Essendo una cosiddetta tecnologia drop-in, le batterie agli ioni di sodio (SIB) potrebbero essere prodotte sulle linee di produzione esistenti delle batterie agli ioni di litio (LIB) con solo piccole modifiche. Di conseguenza, le preoccupazioni relative alle carenze di approvvigionamento o ai picchi di prezzo sono in gran parte alleviate, poiché qualsiasi interruzione nella fornitura di LIB potrebbe semplicemente innescare un passaggio alle SIB, osservano i ricercatori.

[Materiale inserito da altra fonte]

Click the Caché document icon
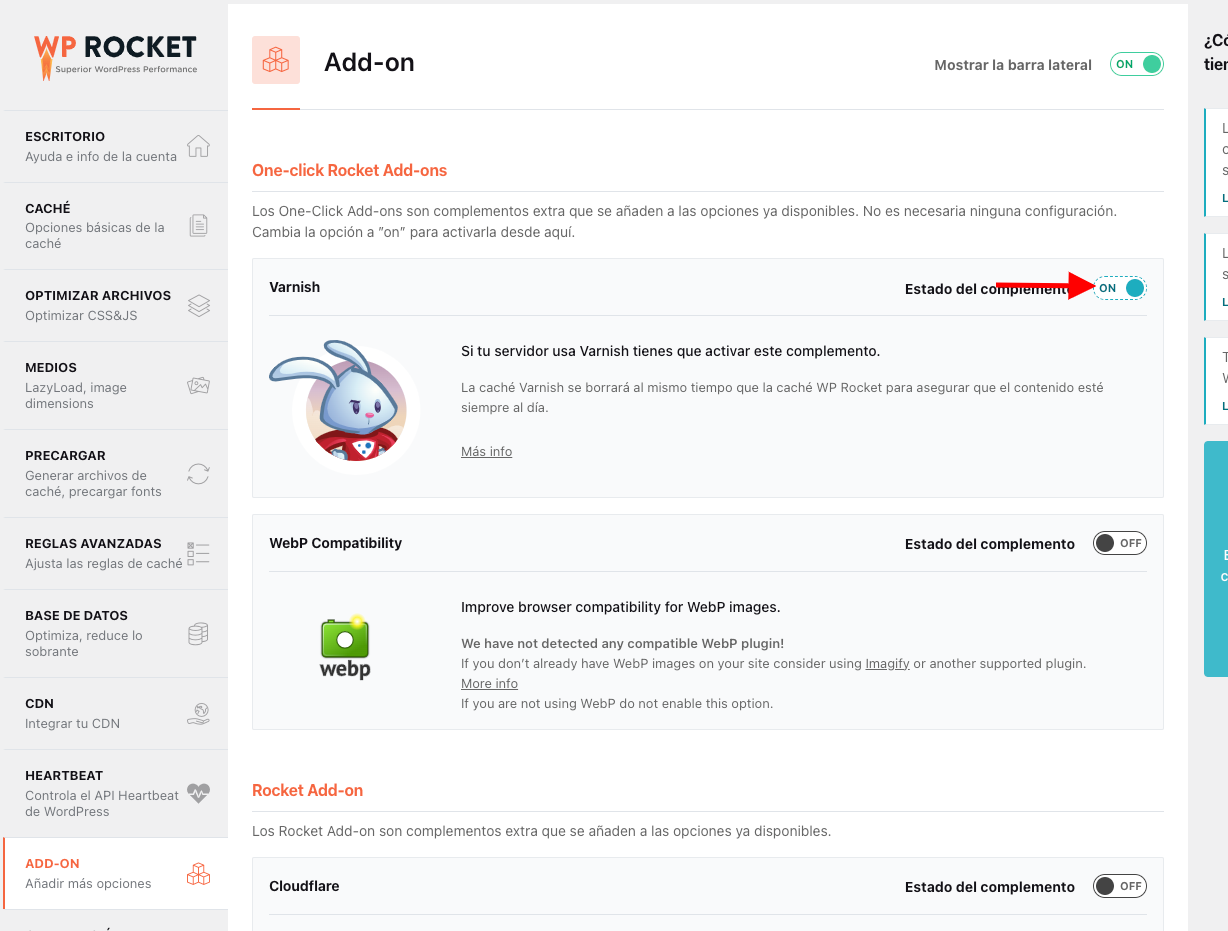 pos(198,225)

Inoltre, lo studio rileva che i costi inferiori delle batterie determinano principalmente un aumento della capacità delle batterie piuttosto che un ulteriore impiego del fotovoltaico solare. Nel complesso, la struttura del sistema energetico rimane sostanzialmente invariata, con quote simili di fotovoltaico solare, anche se una maggiore capacità delle batterie consente un maggiore funzionamento dei processi power-to-X con un carico maggiore. In questo contesto, lo stoccaggio elettrochimico dell’energia non costituisce un fattore limitante per la transizione energetica globale. Di conseguenza, lo studio prevede la domanda di batterie stazionarie potenzialmente più elevata mai registrata fino ad oggi, compresa tra 67,9 e 106,5 TWh entro il 2050, superando le stime delle precedenti analisi sui sistemi energetici ottimizzati in termini di costi.

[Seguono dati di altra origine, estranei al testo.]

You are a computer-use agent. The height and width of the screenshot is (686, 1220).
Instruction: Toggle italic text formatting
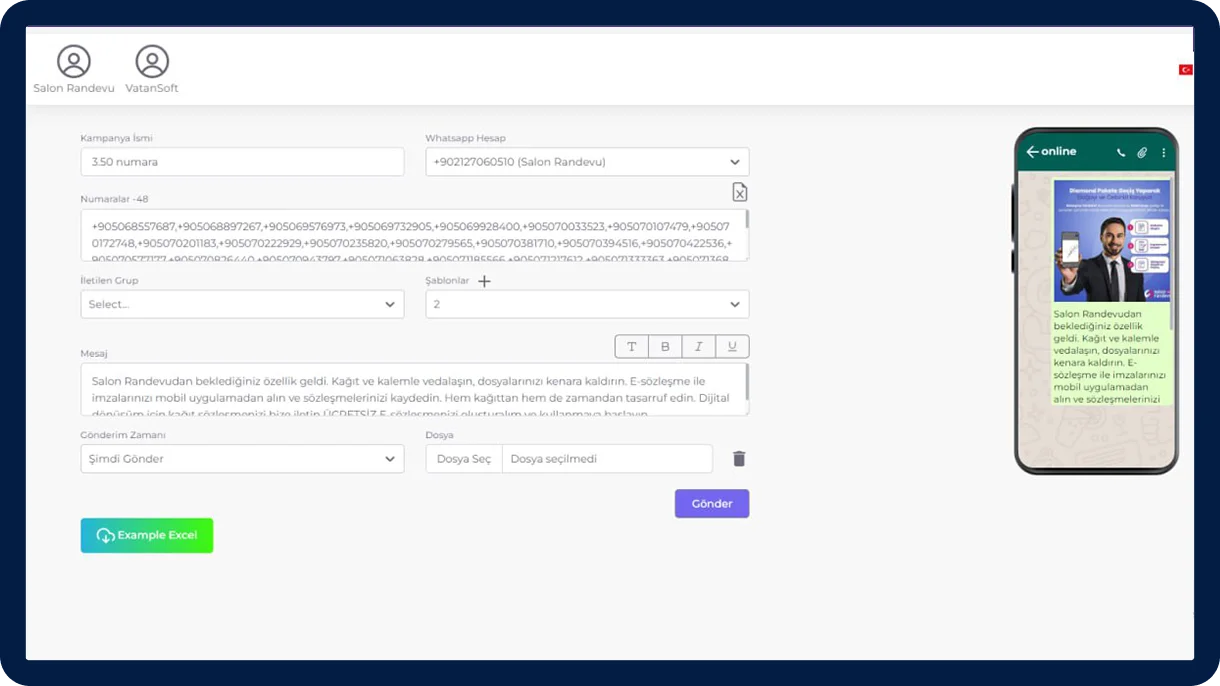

“In sintesi, in termini di costi e prestazioni, le SIB sono già mature e possono persino superare le LIB in alcuni aspetti, come l’intervallo di temperatura operativa. La densità energetica rimane l’ultimo ostacolo, ma la parità di costo è già stata raggiunta. Il superamento delle LIB su larga scala dipende principalmente dalla creazione di solide rotte di approvvigionamento, una questione di tempo e di investimenti”, afferma Keiner.

Entro il 2050, il costo livellato di stoccaggio (LCOS) dovrebbe essere inferiore per le batterie agli ioni di sodio con alti tassi di apprendimento rispetto alle batterie agli ioni di litio con bassi tassi di apprendimento, con entrambe che superano i valori di riferimento riportati in letteratura, mentre gli scenari a basso costo presentano anche rapporti energia/potenza più elevati, pur mantenendo un numero elevato di cicli.

“Guardando al 2050, stimiamo che il costo livellato dello stoccaggio (LCOS) varierà da 11,2-13,6 €/MWh nello scenario MIN-Sh (solo SIB, con tassi di apprendimento elevati) a 15,8-22,1 €/MWh nello scenario MAX-Ll (solo LIB, con tassi di apprendimento bassi). A titolo di confronto, il nostro scenario di riferimento LUT-LitRef fornisce un valore compreso tra 19,5 e 29,4 €/MWh. Queste cifre includono i costi di interfaccia (identici per SIB e LIB), ma escludono i costi dell’elettricità. In particolare, gli scenari a basso costo presentano anche rapporti energia/potenza più elevati (6-7 h contro 4-6 h), mentre il numero di cicli completi rimane elevato in tutti i casi (oltre 300)”, afferma Keiner.

Ulteriori risultati sono discussi in “Sodium‑ion battery cost projections and their impact on the global energy system transition until 2050”” pubblicato su Journal of Energy Storage.